* Task statement *
The data must be copied over exactly and in full.

* Data for review *
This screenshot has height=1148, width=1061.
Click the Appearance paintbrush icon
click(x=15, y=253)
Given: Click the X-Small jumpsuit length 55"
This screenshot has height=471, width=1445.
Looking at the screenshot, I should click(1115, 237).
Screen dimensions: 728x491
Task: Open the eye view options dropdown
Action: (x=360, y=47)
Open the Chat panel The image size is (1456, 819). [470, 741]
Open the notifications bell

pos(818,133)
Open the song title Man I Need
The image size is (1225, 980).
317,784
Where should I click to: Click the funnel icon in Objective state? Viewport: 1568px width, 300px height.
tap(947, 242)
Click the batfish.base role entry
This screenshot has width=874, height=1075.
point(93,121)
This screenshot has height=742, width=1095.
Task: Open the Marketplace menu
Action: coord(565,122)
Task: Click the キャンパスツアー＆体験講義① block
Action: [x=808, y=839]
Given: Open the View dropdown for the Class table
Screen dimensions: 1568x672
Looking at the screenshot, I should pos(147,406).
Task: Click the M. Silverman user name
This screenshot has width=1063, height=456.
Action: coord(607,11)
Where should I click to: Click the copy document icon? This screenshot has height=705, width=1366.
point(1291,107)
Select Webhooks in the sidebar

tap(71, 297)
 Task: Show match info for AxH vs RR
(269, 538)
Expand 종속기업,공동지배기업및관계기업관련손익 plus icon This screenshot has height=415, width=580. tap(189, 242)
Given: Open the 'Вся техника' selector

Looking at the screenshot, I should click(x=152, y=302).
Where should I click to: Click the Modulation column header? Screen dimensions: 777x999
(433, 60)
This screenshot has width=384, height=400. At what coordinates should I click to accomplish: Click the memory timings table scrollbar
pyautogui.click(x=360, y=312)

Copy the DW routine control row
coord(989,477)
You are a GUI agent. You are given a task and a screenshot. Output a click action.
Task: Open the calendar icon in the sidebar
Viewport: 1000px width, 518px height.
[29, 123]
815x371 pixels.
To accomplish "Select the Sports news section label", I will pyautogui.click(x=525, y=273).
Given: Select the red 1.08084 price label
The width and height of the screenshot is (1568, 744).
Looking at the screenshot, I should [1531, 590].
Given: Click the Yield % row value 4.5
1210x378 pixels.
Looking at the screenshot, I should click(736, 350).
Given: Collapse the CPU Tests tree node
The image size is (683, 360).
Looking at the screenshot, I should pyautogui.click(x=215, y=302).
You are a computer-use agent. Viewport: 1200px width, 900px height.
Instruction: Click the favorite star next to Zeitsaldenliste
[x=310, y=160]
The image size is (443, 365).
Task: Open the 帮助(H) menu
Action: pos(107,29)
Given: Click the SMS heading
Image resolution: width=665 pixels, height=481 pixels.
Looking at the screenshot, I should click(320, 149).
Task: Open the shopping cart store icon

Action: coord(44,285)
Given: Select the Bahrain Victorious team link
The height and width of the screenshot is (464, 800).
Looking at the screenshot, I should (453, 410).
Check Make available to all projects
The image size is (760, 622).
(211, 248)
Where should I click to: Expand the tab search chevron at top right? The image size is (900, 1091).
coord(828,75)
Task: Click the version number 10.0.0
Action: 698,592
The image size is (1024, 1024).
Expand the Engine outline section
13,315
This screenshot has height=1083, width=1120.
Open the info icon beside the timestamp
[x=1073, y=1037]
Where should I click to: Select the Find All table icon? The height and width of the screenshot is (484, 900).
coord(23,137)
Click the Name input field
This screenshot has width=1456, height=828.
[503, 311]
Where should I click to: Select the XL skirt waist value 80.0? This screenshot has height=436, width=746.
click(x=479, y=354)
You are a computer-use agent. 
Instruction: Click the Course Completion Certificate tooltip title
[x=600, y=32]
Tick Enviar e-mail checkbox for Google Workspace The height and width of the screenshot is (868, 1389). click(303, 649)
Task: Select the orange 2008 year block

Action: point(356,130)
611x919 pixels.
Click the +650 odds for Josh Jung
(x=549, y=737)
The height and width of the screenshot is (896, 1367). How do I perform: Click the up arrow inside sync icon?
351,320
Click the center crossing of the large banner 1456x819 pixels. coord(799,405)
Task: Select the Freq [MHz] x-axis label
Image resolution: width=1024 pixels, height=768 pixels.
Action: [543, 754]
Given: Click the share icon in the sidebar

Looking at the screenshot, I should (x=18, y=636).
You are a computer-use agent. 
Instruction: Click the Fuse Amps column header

* Completed exercise *
This screenshot has height=1148, width=1061.
Click the Appearance paintbrush icon
click(x=15, y=253)
Given: Click the X-Small jumpsuit length 55"
This screenshot has height=471, width=1445.
Looking at the screenshot, I should click(1115, 237).
Screen dimensions: 728x491
Task: Open the eye view options dropdown
Action: (x=360, y=47)
Open the Chat panel The image size is (1456, 819). [470, 741]
Open the notifications bell

pos(818,133)
Open the song title Man I Need
The image size is (1225, 980).
317,784
Where should I click to: Click the funnel icon in Objective state? Viewport: 1568px width, 300px height.
tap(947, 242)
Click the batfish.base role entry
This screenshot has width=874, height=1075.
point(93,121)
This screenshot has height=742, width=1095.
Task: Open the Marketplace menu
Action: coord(565,122)
Task: Click the キャンパスツアー＆体験講義① block
Action: [x=808, y=839]
Given: Open the View dropdown for the Class table
Screen dimensions: 1568x672
Looking at the screenshot, I should pos(147,406).
Task: Click the M. Silverman user name
This screenshot has width=1063, height=456.
Action: coord(607,11)
Where should I click to: Click the copy document icon? This screenshot has height=705, width=1366.
point(1291,107)
Select Webhooks in the sidebar

tap(71, 297)
 Task: Show match info for AxH vs RR
(269, 538)
Expand 종속기업,공동지배기업및관계기업관련손익 plus icon This screenshot has height=415, width=580. tap(189, 242)
Given: Open the 'Вся техника' selector

Looking at the screenshot, I should click(x=152, y=302).
Where should I click to: Click the Modulation column header? Screen dimensions: 777x999
(433, 60)
This screenshot has width=384, height=400. At what coordinates should I click to accomplish: Click the memory timings table scrollbar
pyautogui.click(x=360, y=312)

Copy the DW routine control row
coord(989,477)
You are a GUI agent. You are given a task and a screenshot. Output a click action.
Task: Open the calendar icon in the sidebar
Viewport: 1000px width, 518px height.
[29, 123]
815x371 pixels.
To accomplish "Select the Sports news section label", I will pyautogui.click(x=525, y=273).
Given: Select the red 1.08084 price label
The width and height of the screenshot is (1568, 744).
Looking at the screenshot, I should [1531, 590].
Given: Click the Yield % row value 4.5
1210x378 pixels.
Looking at the screenshot, I should click(736, 350).
Given: Collapse the CPU Tests tree node
The image size is (683, 360).
Looking at the screenshot, I should pyautogui.click(x=215, y=302).
You are a computer-use agent. Viewport: 1200px width, 900px height.
Instruction: Click the favorite star next to Zeitsaldenliste
[x=310, y=160]
The image size is (443, 365).
Task: Open the 帮助(H) menu
Action: pos(107,29)
Given: Click the SMS heading
Image resolution: width=665 pixels, height=481 pixels.
Looking at the screenshot, I should click(320, 149).
Task: Open the shopping cart store icon

Action: coord(44,285)
Given: Select the Bahrain Victorious team link
The height and width of the screenshot is (464, 800).
Looking at the screenshot, I should (453, 410).
Check Make available to all projects
The image size is (760, 622).
(211, 248)
Where should I click to: Expand the tab search chevron at top right? The image size is (900, 1091).
coord(828,75)
Task: Click the version number 10.0.0
Action: 698,592
The image size is (1024, 1024).
Expand the Engine outline section
13,315
This screenshot has height=1083, width=1120.
Open the info icon beside the timestamp
[x=1073, y=1037]
Where should I click to: Select the Find All table icon? The height and width of the screenshot is (484, 900).
coord(23,137)
Click the Name input field
This screenshot has width=1456, height=828.
[503, 311]
Where should I click to: Select the XL skirt waist value 80.0? This screenshot has height=436, width=746.
click(x=479, y=354)
You are a computer-use agent. 
Instruction: Click the Course Completion Certificate tooltip title
[x=600, y=32]
Tick Enviar e-mail checkbox for Google Workspace The height and width of the screenshot is (868, 1389). click(303, 649)
Task: Select the orange 2008 year block

Action: point(356,130)
611x919 pixels.
Click the +650 odds for Josh Jung
(x=549, y=737)
The height and width of the screenshot is (896, 1367). How do I perform: Click the up arrow inside sync icon?
351,320
Click the center crossing of the large banner 1456x819 pixels. coord(799,405)
Task: Select the Freq [MHz] x-axis label
Image resolution: width=1024 pixels, height=768 pixels.
Action: [543, 754]
Given: Click the share icon in the sidebar

Looking at the screenshot, I should (x=18, y=636).
You are a computer-use agent. 
Instruction: Click the Fuse Amps column header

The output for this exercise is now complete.